Rational Design and AI Integration in Protein Crystallization: From Physicochemical Principles to Molecular Engineering and <i>De Novo</i> Design

X-ray crystallography remains the gold standard for high-resolution structural biology, yet obtaining diffraction-quality crystals continues to pose a major bottleneck due to inherently low success rates. This review advocates a paradigm shift from probabilistic screening to rational engineering, reframing crystallization as a controllable self-assembly process.

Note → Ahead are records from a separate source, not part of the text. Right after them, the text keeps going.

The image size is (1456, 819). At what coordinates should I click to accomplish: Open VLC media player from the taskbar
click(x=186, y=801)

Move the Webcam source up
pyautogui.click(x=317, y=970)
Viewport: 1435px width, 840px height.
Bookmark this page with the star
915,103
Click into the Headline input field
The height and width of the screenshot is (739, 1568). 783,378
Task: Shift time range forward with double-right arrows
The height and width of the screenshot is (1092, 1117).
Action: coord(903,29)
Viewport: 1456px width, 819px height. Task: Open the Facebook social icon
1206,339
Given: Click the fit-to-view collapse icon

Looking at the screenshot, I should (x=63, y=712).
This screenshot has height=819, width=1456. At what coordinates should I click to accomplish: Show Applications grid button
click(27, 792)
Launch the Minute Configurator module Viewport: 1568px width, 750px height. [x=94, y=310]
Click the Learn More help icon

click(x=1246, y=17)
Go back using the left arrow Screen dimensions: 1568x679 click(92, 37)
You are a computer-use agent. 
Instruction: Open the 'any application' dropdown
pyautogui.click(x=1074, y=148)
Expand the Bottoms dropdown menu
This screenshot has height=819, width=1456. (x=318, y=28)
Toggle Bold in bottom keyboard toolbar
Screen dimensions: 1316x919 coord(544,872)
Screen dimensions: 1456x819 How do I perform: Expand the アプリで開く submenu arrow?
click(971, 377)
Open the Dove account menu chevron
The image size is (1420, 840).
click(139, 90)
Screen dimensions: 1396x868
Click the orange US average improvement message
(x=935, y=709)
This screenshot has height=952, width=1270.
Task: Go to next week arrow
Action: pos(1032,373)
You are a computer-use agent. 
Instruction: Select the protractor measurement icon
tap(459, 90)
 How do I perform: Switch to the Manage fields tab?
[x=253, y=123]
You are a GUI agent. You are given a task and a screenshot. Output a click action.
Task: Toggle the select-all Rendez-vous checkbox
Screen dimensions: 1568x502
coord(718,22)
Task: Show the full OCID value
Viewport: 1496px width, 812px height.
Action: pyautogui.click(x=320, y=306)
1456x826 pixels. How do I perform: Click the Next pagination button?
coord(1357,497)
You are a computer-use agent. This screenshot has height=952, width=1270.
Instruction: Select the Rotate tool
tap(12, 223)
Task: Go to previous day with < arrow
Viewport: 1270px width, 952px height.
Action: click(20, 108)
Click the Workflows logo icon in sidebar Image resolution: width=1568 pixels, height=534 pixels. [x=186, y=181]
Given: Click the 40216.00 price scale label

We provide a comprehensive overview of strategies that connect fundamental physicochemical principles to practical applications, beginning with contact design, which involves the active engineering of crystal contacts through surface entropy reduction (SER), introduction of electrostatic patches, and strategic Lys-to-Arg substitutions to strengthen electrostatic interactions and improve enthalpic favorability. We also address scaffold design, utilizing rigid fusion partners and polymer-forming chaperones to promote crystallization even from low-concentration solutions. Furthermore, we highlight principles for controlling the behavior of multi-component complexes, based on our experimental experience. Finally, we examine de novo lattice design, which leverages AI tools such as AlphaFold and RFdiffusion to program crystal lattices from first principles. Together, these strategies establish an integrated workflow that links thermodynamic stability with crystallizability.